Müller, auch verantwortlich für Regie und Bühne, schlüpft in die Rolle des Fotografen Kincaid. Eine Figur, die er stimmlich mühelos ausfüllt. Der Mann, der einst das jüngste "Phantom der Oper" war, hat stimmlich nichts von seiner Intensität eingebüßt. Besonders in den ruhigen, zarten Momenten begeistert er mit starker, kräftiger und voluminöser Stimme. Ein absoluter Gewinn für diese Produktion! Aber wo Licht ist, ist wieso oft auch Schatten. Müllers Schauspiel ist dem seiner Partnerin Switzer nicht ebenbürtig: zu hölzern, und zu unbeholfen mutmaßen seine Versuche. Zu sehr scheint er damit beschäftigt zu sein, auch seiner Funktion als Regisseur gerecht zu werden. Leider behindert ihn dies so sehr im Schauspiel, dass zwischen ihm und Switzer keine sexuelle Lust entflammt, geschweige denn irgendeine Art von Chemie. So ist dann auch die ach so viel zitierte leidenschaftliche Romanze nicht nachvollziehbar und eher ein laues Lüftchen. Sicher sind hier für auch erhebliche Schwächen im Buch verantwortlich. Zwischen "Hallo" und "Ich liebe dich" liegen gerade mal eine Handvoll Lieder. So wirkt die Anziehungskraft der beiden Protagonisten nur behauptet. Dass, was als Kammerspiel so hervorragend hätte funktionieren können, überfrachtet Müller mit unnötigen, ärgerlich unbeholfenen Bühnen Umbauten eines jungen Ensembles. So sitzen Jungs und Mädels merkwürdig hilflos auf Stühlen, die später auch die Roseman Bridge darstellen, eben die Brücke auf der Robert Francesca fotografiert.

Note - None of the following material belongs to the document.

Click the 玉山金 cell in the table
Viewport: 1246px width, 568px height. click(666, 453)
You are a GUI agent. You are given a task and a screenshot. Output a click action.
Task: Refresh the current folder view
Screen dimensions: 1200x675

Lieber hätte ich mir Schwitzer und Müller in einer konzertanten Version der großartigen Songs angehört und angesehen als dem unnötige Aktionismus des Ensembles beizuwohnen. Die Protagonisten sollten hier das essentielle sein, und nicht wie ein unnötiger Stuhl von Punkt A nach Punkt B gelangt. Es ist wie eine Operation an der Zahnwurzel: man möchte aufschreiben, kann es aber nicht weil man noch hilflos von der Narkose ist und unter Schock steht. Es sind ganze Handlungsstränge die nur unnötig vom zentralen Thema ablenken: die besorgte Nachbarin Marge, die Ex Frau von Richard und Szenen auf der Landesausstellung hätten alle ersatzlos gestrichen werden können, weil sie nur unnötig vom zentralen Thema der beiden Protagonisten ablenken (Buch Marsha Norman) -auch wenn Müller mit Musical Urgestein Cornelia Drese als Marge und Roberta Valentini (die ein Lied und nur diesen einzigen Auftritt hat) eine exzellente Besetzung aufgestellt hat. Die teilweise holprige deutsche Übersetzung von Wolfang Adenberg ("umarme mich nicht / gib mir nicht die Hand / sieh mich einfach an") ist zu verschmerzen.
Somit bleibt bei zwei tollen Hauptdarstellern leider ein fader Beigeschmack zurück. Gleichzeitig spreche ich auch große Anerkennung dafür aus, den Mut von Müller und Heartmade Productions, die großartigen Melodien von Jason Robert Brown auf eine deutsche Bühne zu bringen. Es sind manchmal doch mehr als die "Little Things", die begeistern.